The End of German Complacency

Jun 3, 2025

Daniela Schwarzer


Friedrich Merz may be remembered as the chancellor who carried out the Zeitenwende ("historic turning point") that his predecessor had promised, with Germany assuming geopolitical responsibilities commensurate with its economic and diplomatic capabilities. But first, his government will face several tests, both at home and abroad.


BERLIN – When German Chancellor Friedrich Merz assumed office on May 6, 2025, few anticipated how swiftly he would begin reshaping the country’s foreign policy. Yet the change in tone has been unmistakable. Germany’s long era of strategic hesitation is ending.


Central to this reorientation is a clear-eyed reassessment of Germany’s most essential alliance: the once-sacrosanct transatlantic relationship, which has been severely eroded. Merz, long a committed transatlanticist, now openly concedes that the United States can no longer be trusted as a credible guarantor of European security or reliable economic partner. In a striking public rebuke, he recently condemned top Trump administration officials’ interference in German politics for being as “drastic, dramatic, and shameful as that from Moscow.”


This shift is more than rhetorical. Since 1945, Western Europe (followed by much of Central and Eastern Europe after 1989) has rooted its identity and security in alignment with the US. But after 80 years, the Merz government is turning Germany’s focus inward, investing heavily in domestic defense and advocating for a more autonomous Europe. Ironically, this shift draws on a traditional American value: faith in the power of democracy and freedom. If Europe can reassert this principle independently, it could emerge as a decisive player in today’s evolving global order.


So far, the new German foreign-policy stance rests on three pillars: steadfast military support for Ukraine, which Merz views as strategically foundational, a more nuanced posture toward Israel, and a deliberate push for European sovereignty. The Merz government’s resolve has only strengthened in the face of Russia’s relentless aggression, President Vladimir Putin’s evident disinterest in ceasefires or negotiations, and inconsistency on the part of the Trump administration.


During Ukrainian President Volodymyr Zelensky’s visit to Berlin on May 28, Germany announced a major €5 billion ($5.7 billion) aid package that includes €1 billion for air-defense systems as well as technical and financial assistance for the joint development of long-range weapons on Ukrainian soil. This commitment marks a notable departure from the more cautious approach taken by Merz’s predecessor, Olaf Scholz.


Looking ahead, Germany’s stance will be tested by European negotiations over stronger sanctions against Russia and, crucially, by the inevitable confrontation with China over its indirect support for Putin’s war effort.
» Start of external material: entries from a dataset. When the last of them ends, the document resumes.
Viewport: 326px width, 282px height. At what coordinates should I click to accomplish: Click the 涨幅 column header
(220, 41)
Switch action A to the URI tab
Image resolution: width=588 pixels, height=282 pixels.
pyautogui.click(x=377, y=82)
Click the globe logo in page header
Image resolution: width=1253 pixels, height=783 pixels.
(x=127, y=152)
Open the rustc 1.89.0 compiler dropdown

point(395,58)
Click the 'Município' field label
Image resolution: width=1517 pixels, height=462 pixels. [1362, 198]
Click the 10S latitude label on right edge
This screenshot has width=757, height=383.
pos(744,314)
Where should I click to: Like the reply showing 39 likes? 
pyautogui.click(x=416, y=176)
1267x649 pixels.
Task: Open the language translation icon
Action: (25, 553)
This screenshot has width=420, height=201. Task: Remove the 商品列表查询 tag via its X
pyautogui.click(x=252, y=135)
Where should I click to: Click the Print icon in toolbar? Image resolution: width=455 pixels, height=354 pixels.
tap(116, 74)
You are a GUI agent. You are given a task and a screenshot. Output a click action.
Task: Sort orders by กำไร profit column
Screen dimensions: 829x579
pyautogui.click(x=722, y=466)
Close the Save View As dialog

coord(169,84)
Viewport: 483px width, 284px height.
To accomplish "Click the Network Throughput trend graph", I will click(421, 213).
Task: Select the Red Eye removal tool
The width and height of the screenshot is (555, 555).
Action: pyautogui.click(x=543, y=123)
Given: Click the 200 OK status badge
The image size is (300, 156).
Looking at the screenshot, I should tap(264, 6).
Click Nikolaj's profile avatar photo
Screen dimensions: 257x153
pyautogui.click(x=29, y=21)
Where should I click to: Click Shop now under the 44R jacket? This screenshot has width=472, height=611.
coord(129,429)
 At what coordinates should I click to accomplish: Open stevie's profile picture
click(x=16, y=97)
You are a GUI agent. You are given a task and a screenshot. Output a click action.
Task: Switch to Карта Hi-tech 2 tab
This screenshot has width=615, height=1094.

Merz has also begun to recalibrate Germany’s approach toward Israel, which has traditionally been one of unwavering support. According to recent estimates, the war in Gaza – triggered by Hamas’s October 7, 2023, terrorist attack – has resulted in more than 53,000 Palestinian deaths, leading Merz and key members of his cabinet to re-evaluate Germany’s position. They have voiced concerns over the scale of Israel’s military response and the deteriorating humanitarian situation in Gaza, and this rhetorical shift echoes what one hears from the German public. Younger generations, in particular, are less tethered to Holocaust-era guilt and have been shaped by a more diverse, pluralistic society that includes a substantial Muslim population.1


To be sure, Germany and Israel remain mutually dependent. Following a ten-month suspension of German arms deliveries to Israel between November 2023 and August 2024, Germany resumed weapons transfers and remains committed to purchasing Israeli Arrow 3 air-defense systems and Heron drones – for use in supporting Ukraine. Yet the change in tone is significant, and it may well herald policy shifts. A looming test will be whether Germany supports initiatives for a two-state solution and a suspension of the EU-Israel Association Agreement. This agreement has provided Israel with privileged access to the European market since 2000, and its suspension is increasingly seen as a tool to push Netanyahu to respect international humanitarian law and eventually end the attacks in Gaza.


But the most far-reaching element of Merz’s early foreign policy is his emphasis on pursuing European strategic autonomy. Confronted with American retrenchment, Germany has embarked on its largest rearmament effort since 1945, allocating €400 billion to defense and security.


This massive increase in defense spending was made possible by a constitutional amendment to loosen the country’s “debt brake” (a cap on annual deficits). While the previous government broke new ground by stationing a full German brigade in Lithuania, Merz has already built on these initiatives and made them his own, thus solidifying Germany’s credibility as a reliable partner within NATO and beyond.


These moves may not constitute a revolution in German foreign policy, but they do represent a meaningful evolution. Long comfortable in its role as an economic powerhouse and diplomatic player, Germany is assuming geopolitical responsibilities commensurate with its capabilities.


Will Merz be remembered as the German leader who carried out the Zeitenwende (historic turning point) that Scholz declared after Russia’s full-scale invasion of Ukraine in 2022? Within EU institutions and in key member states such as France and Poland (as well as in the United Kingdom), Germany’s new assertiveness is already reshaping debates about defense, democracy, and sovereignty. In a world where power is being renegotiated and alliances are being tested, Germany is finally beginning to lead on its own terms.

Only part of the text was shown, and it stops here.